Summary of the invention

It is an object of the invention to overcome the defect of the prior art, provide a kind of live video stream analysis accelerated method, Device and equipment are remarkably improved the system effectiveness accelerated based on GPU hardware.

The present invention is implemented as follows: the present invention provides a kind of live video stream analysis accelerated method, include the following steps:

1) at least two cachings are set for every piece of GPU card, caching is internal to be equipped with a flag bit and a decoding Number value k, decoding number value k are used to save the decoding number of accumulation, when cache tag position is false, indicate that caching is writeable, Allowing for decoding data to be stored in can be in write buffer；When cache tag position is true, indicates that caching is readable, allow that guarantor will be cached The multipath decoding batch data deposited is transmitted to algorithm analysis module and is analyzed and processed, and every piece of GPU card of initialization is corresponding several slow The flag bit deposited is false, starts two monitoring threads, and one is caching write-in monitoring thread, another is Double buffer reading Monitoring thread；

2) after algorithm termination is by decoding data, the flag bit of several cachings is first checked for, judges whether there is writeable delay It deposits, when the flag bit of at least one caching is false, indicates writeable caching, then randomly choosing a flag bit is False can write buffer, save the decoding data on the road, the decoding number value k of the caching adds 1；Otherwise, road solution is directly abandoned Code data, do not handle direct return；

3) caching write-in monitoring thread checks the state of several cachings every specified time, as the decoding number value k of caching When more than or equal to setting value K, then it is assumed that caching is readable, is otherwise cache tag position is by true by cache tag position false；Meanwhile caching and reading monitoring thread when specified time checking the state of several cachings, when cache tag position is When true, it is believed that it is readable, then the multipath decoding batch data that caching saves is transmitted to algorithm analysis module and be analyzed and processed, located After reason, it is false by the mark position of the caching, is set as again writeable.

Further, two cachings are set for every piece of GPU card；Two cachings are bound with corresponding GPU card；Every part double Caching is responsible for receiving the decoding data on corresponding GPU.N block GPU card corresponds to N parts of Double buffers.

Further, each to cache the decoding data for allowing to maintain up to the road M, M is to test on every piece of obtained GPU card to permit Perhaps maximum parallel processing task number.

Further, setting value K is M/2.

As soon as application program main thread is every to have solved frame, the data receiver interface that decoded data information is passed through algorithm end Pass to algorithm end.
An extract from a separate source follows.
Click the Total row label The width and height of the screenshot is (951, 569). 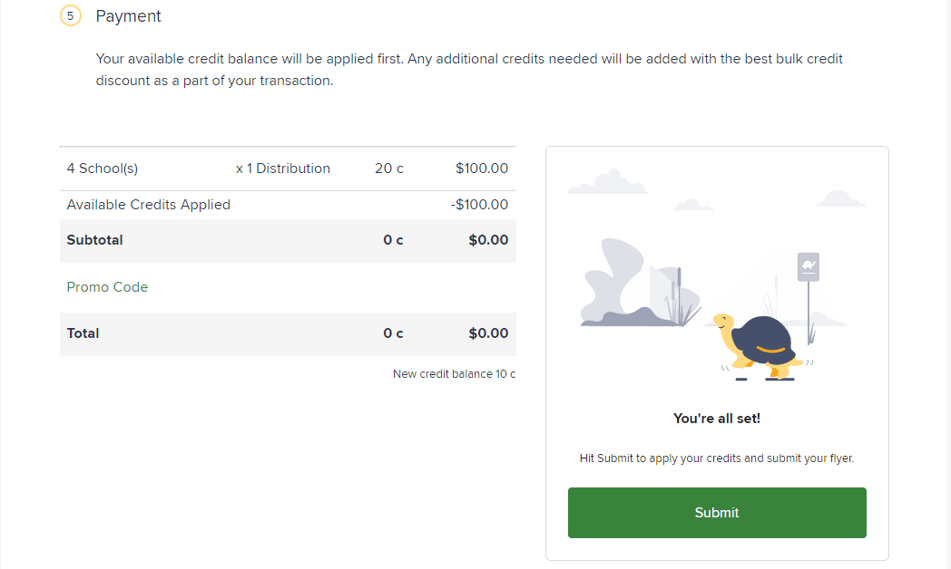tap(82, 333)
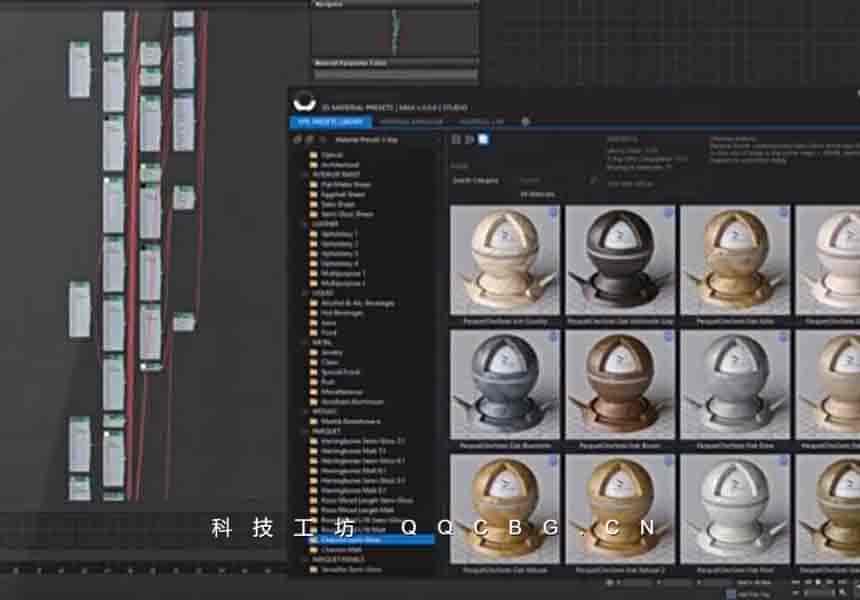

Algorithm analysis module, which provides, receives data-interface, calls for decoding layer, the push behaviour being somewhat like inside data structure Make.Decoder module, algorithm analysis module mainly operate on GPU.Algorithm analysis module analyzes data.Decoder module It is all to be responsible for decoding and analytic function using the core calculation module in sequence, and decode and analyze with algorithm analysis module All it is the correspondence hardware component for relying on GPU, has special coding and decoding video core and cuda core inside nvidiagpu.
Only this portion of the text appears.